Collected data entries
========

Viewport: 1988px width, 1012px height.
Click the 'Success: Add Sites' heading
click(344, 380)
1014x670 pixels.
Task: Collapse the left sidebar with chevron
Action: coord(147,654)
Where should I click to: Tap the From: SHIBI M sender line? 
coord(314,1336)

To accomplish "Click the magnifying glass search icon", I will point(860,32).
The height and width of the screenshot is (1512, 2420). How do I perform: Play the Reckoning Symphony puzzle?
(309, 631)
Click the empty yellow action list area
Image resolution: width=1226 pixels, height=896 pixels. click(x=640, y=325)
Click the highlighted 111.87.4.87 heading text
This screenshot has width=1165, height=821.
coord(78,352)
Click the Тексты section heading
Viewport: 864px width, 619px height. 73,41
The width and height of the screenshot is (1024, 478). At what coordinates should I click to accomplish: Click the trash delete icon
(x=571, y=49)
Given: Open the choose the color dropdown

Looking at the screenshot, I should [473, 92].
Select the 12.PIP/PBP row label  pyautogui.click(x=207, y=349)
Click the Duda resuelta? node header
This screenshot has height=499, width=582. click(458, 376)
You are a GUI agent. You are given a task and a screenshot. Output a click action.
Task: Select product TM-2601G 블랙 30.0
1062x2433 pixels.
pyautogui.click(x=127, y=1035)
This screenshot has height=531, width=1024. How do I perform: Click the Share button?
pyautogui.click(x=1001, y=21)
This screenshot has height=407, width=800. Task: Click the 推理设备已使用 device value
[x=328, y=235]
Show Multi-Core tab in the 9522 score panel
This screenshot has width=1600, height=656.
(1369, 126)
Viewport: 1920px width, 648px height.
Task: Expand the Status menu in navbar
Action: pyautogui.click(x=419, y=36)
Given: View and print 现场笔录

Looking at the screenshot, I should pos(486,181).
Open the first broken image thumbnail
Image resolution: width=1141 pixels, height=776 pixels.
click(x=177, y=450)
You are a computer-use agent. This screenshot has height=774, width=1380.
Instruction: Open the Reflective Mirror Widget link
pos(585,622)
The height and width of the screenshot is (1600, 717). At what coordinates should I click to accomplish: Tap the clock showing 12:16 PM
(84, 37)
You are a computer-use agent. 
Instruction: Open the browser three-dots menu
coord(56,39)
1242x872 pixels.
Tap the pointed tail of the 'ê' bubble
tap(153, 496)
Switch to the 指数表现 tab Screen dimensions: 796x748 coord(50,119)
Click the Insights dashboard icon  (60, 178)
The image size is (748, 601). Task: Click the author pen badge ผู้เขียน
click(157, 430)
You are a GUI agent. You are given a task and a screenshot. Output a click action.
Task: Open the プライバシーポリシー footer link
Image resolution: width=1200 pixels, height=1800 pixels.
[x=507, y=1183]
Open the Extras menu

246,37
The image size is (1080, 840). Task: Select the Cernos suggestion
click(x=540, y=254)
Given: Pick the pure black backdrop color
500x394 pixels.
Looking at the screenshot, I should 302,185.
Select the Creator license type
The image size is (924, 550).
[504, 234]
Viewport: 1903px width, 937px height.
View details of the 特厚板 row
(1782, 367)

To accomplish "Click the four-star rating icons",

========

** Description of the task **
Please give an exact copy of the entries above, from the line with "Click the 'Success: Add Sites' heading" down to the line with "Click the highlighted", inclusive, and nothing else.

** Output for this task **
Click the 'Success: Add Sites' heading
click(344, 380)
1014x670 pixels.
Task: Collapse the left sidebar with chevron
Action: coord(147,654)
Where should I click to: Tap the From: SHIBI M sender line? 
coord(314,1336)

To accomplish "Click the magnifying glass search icon", I will point(860,32).
The height and width of the screenshot is (1512, 2420). How do I perform: Play the Reckoning Symphony puzzle?
(309, 631)
Click the empty yellow action list area
Image resolution: width=1226 pixels, height=896 pixels. click(x=640, y=325)
Click the highlighted 111.87.4.87 heading text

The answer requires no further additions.